The rebbe told Chaim he should give her a get, and his daughter told Chayie she should go to see Rabbi Herbst for counseling. “In the meantime,” she says, “Chaim was telling everyone nothing happened. We just had a little fight and it’ll all be fine.”
In the rabbinic tribunal system as it’s currently practiced in America, there is no central authority—no oversight, nor any avenue for appeal. And simply refusing to show up if someone starts a proceeding is not as easy as it sounds. “If you and I have a dispute, it is very difficult for you to refuse to come to court,” says Rabbi Moshe Dovid Tendler, professor of Talmudic law at an affiliate of Yeshiva University.
“Essentially, I have you over a barrel. If you don’t come, there can be rabbinic sanctions. For example, you can be prohibited from being called up to the Torah. And there are social sanctions as well. You’ll stop receiving invitations.”
If you refuse to go to court, other ultra-Orthodox people may even stop doing business with you. They will assume you can’t be trusted, and if there is a disagreement of some kind, they’ll have no recourse because you won’t appear in court.
In this case, Chaim Sieger went to a rabbinic court run by the Union of Orthodox Rabbis and asked them to preside over his divorce. They agreed to take the case and sent Chayie a hazmannah, which is something between a summons and an invitation to appear.

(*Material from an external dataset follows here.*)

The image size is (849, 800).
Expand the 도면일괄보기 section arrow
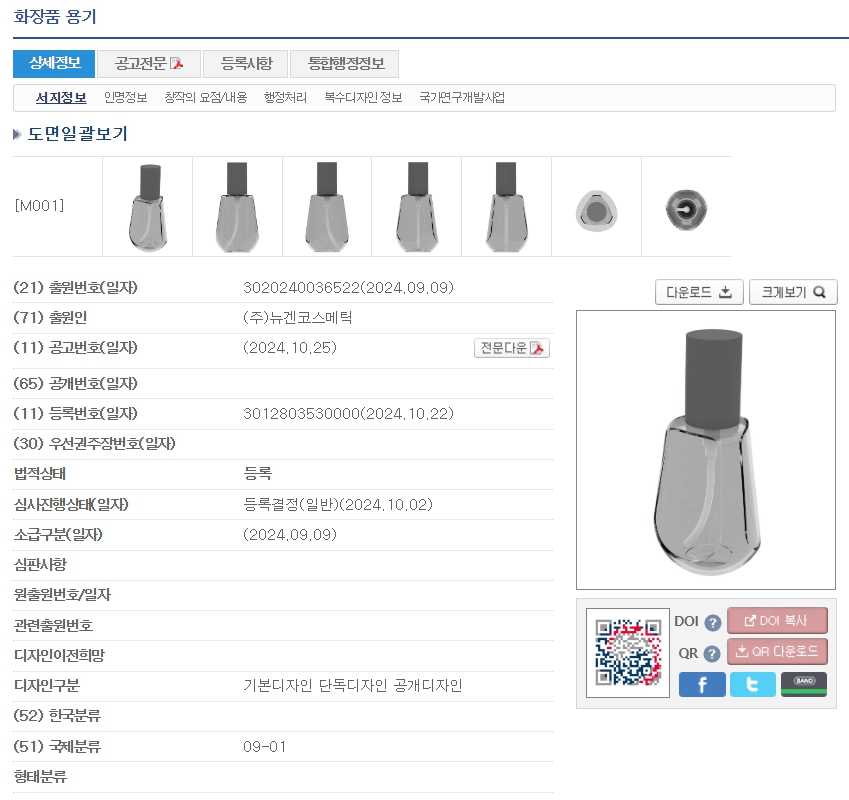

Sieger says she was told by a knowledgeable rabbi that she would not get a fair hearing from this court. He told her to instead opt for a zabla, which is, in essence, going to arbitration. She picks a representative, the other side also picks a representative, and then the two of them pick an arbitrator to hear the case. She then notified the court of her intent to seek a zabla.
Beyond this point, however, events become impossibly murky. The rabbis’ side argues that Chayie Sieger never followed through on the zabla request and that she didn’t respond to the next two hazmannahs they sent. Jewish law states that if the notices are ignored, the court can then act without the participation of the delinquent party.
Chayie Sieger says that she was never given proper notification of the proceeding or sufficient time to respond.
Lewin has argued in court that Sieger’s lawsuit against the rabbis should be thrown out because it violates the separation of church and state. “This whole debate is over something that only matters to religious people,” he says.